He sat on his knees on the floor near the table, with knobby hands and squinty eyes and lashes like spider legs. He was important in the village, a doctor and teacher, and a big believer in every child knowing all the kanji characters in our written language. “Your mother would have wanted you to,” he’d say calmly, and recommend another book.
Despite my bitterness toward it, I did read, more often because I was alone in the house surrounded by trees and the creatures that slithered or flew among the branches. The isolation didn’t bother me, but in the night with fires burning in the two fireplaces, I’d open a book and brought my own worlds to life in my mind. Any kanji characters I didn’t know, I copied them for Dr. Aoi to tell me what they were later.
Over the next five years, the pile of books on my table grew. Dr. Aoi had so many at his house, and I suspected he used my table as a warehouse to store the books he was tired of. Regardless, I grew fond of them, especially the accounts of countries far away from our village, and stories where women did not work like I did, in the soil, but in fine houses, directing servants or sewing delicate kimonos.
One early morning when I was nineteen, singing, a light silvery song, woke me. I was sure I was dreaming.
I rose from the tatami mat, the blanket falling away from my body. My long, straight black hair shifted around my shoulders. I bent my knees to sit cross-legged, one leg knocking a book I’d fallen asleep reading off the mat.

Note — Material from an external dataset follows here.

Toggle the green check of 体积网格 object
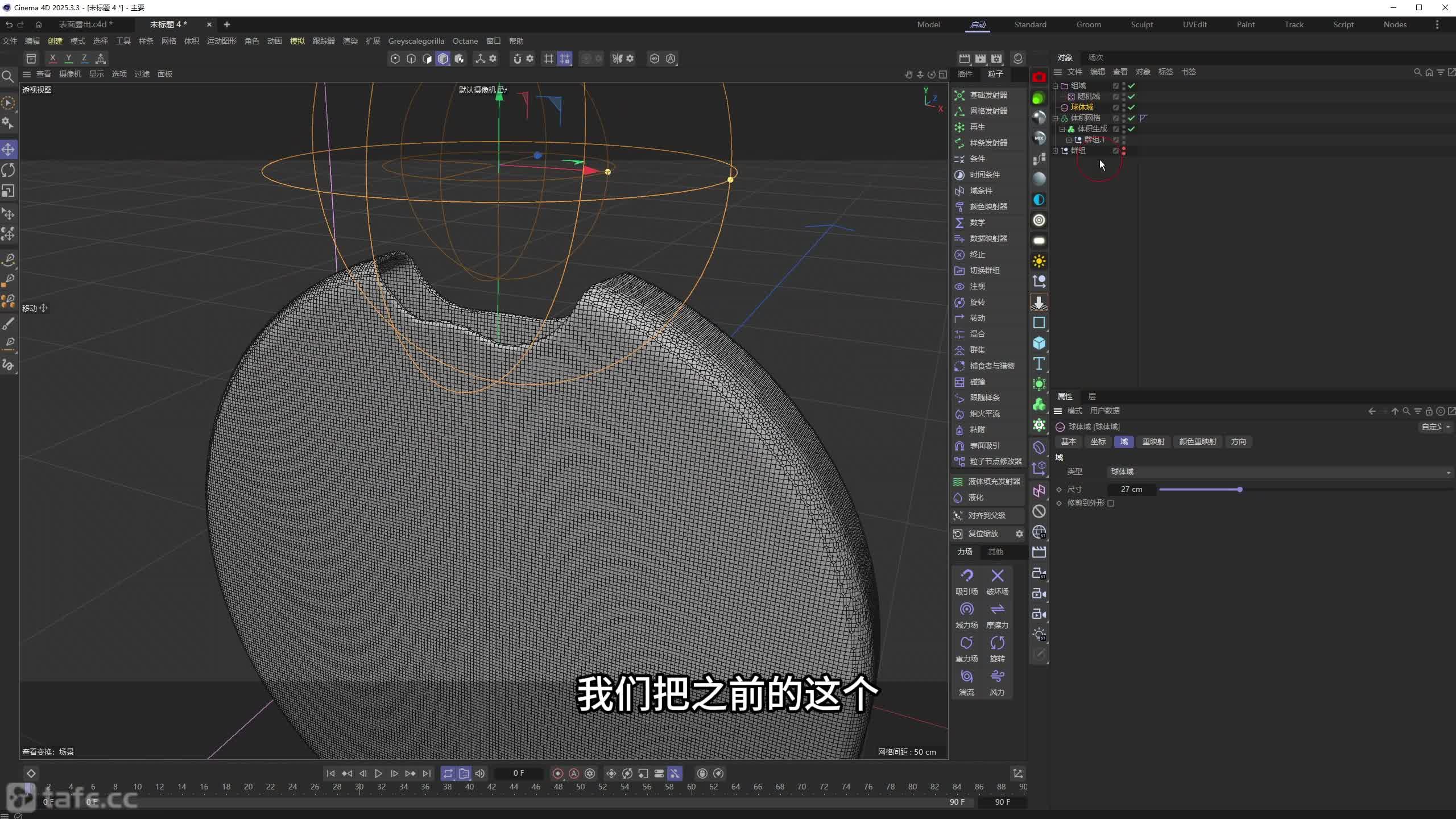Viewport: 1456px width, 819px height. [1131, 118]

I listened, fingers pressed to my ear as if this would assist me to detect where the sound was coming from.
The song was in a language foreign to me. The tone was that of a male trying to mimic the higher pitches of a woman’s natural voice. The source was close enough to the house that someone had to be standing just behind the wall.

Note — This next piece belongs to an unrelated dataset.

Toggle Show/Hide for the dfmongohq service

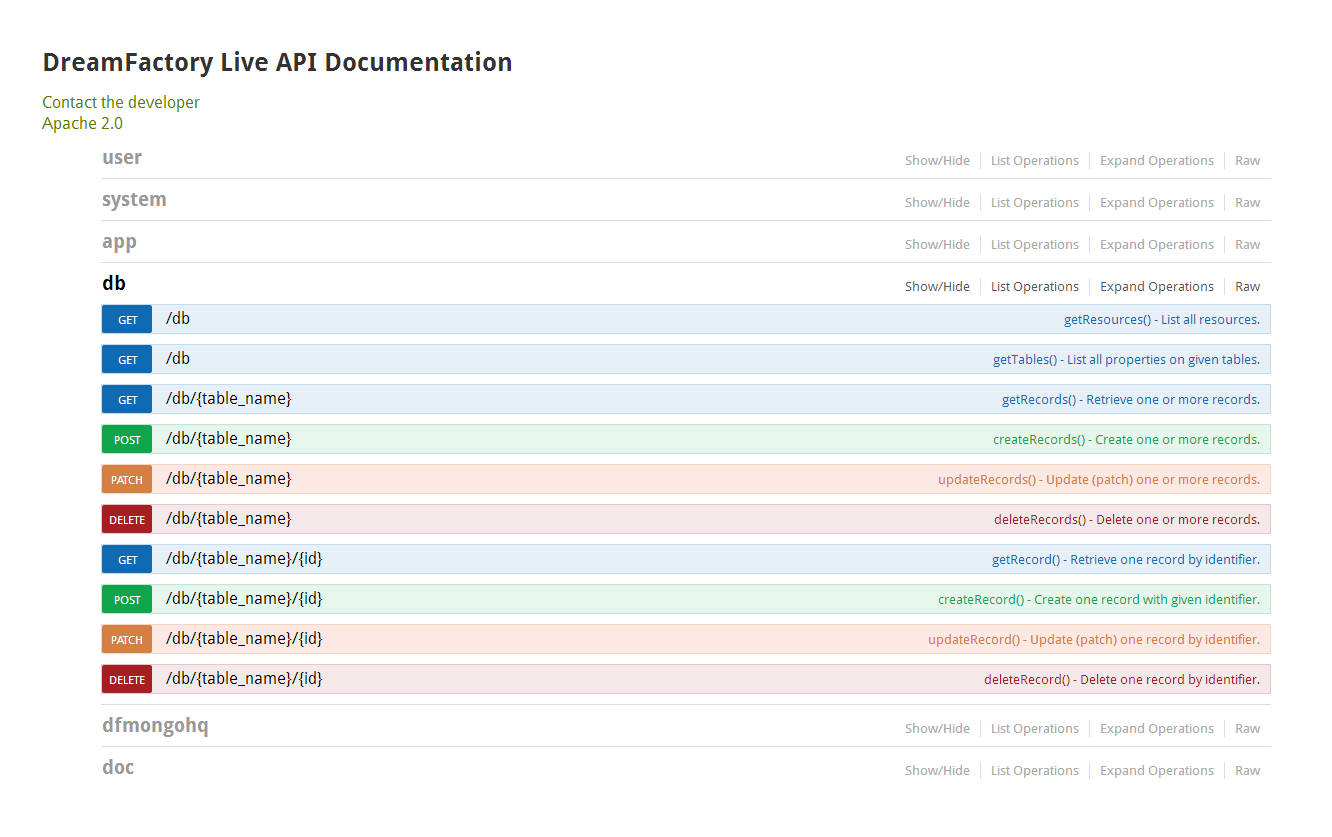tap(937, 727)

I scrambled out of bed, adjusting the thin length of old fish net I used to tie a peasant skirt around my waist and dusted soot from my hair. A breeze from outside swept down from the fireplace, and undid my efforts. My bed was too close to the fire, but it had been colder at night. All the other rooms were empty since I’d sold anything of real value for food.
I dashed out the door. A beam of sunlight struck me in the eyes through the tree canopy. Shielding my eyes, I searched the trees and the garden, looking for the source.
On a branch on a willow tree sat a hawk-sized bird, with blue feathers on its stomach and a fluffy white, wispy tail like snow.
It opened its delicate white beak and sang. Octaves changed at different lines, tones changed, developing crescendos and then quieting, somber.
I froze, partially surprised by a bird able to sing as well to sound so human, and that the bird hadn’t flown as I’d rushed out as graceful as a cow. I crept toward the willow, using the low hanging branches to mask me as I watched it, in awe of its beauty and song.
It repeated its song and I tried to mimic it.
It stopped at the sound of my voice, feathers rising at its neck and tail splaying out in full.
I closed my lips, unsure if it wanted a singing partner. I didn’t often use my voice, and had no idea about the art of singing.
Just when I thought it wouldn’t sing again and I should go back inside, it started up again, slow, one note at a time.
Was it showing me how to sing along?
I didn’t know the words, so I hummed the same notes, one after the other, for every word. I got the hang of it, and it sang and I hummed with it.
I edged myself closer to the tree. The branches hung in a wide circle, and the bird was at the very top, sitting far out of my reach. I just wanted a closer look.
A hand reached out from among the branches, snagged my elbow, and yanked me into the mess of hanging branches.
My face smacked into a branch on the way in, splitting my lip. Dazed, I landed on my knees on the soft earth and grass, holding my face, pain radiating from my mouth. Blood pooled at my teeth. I spat it out at the dirt.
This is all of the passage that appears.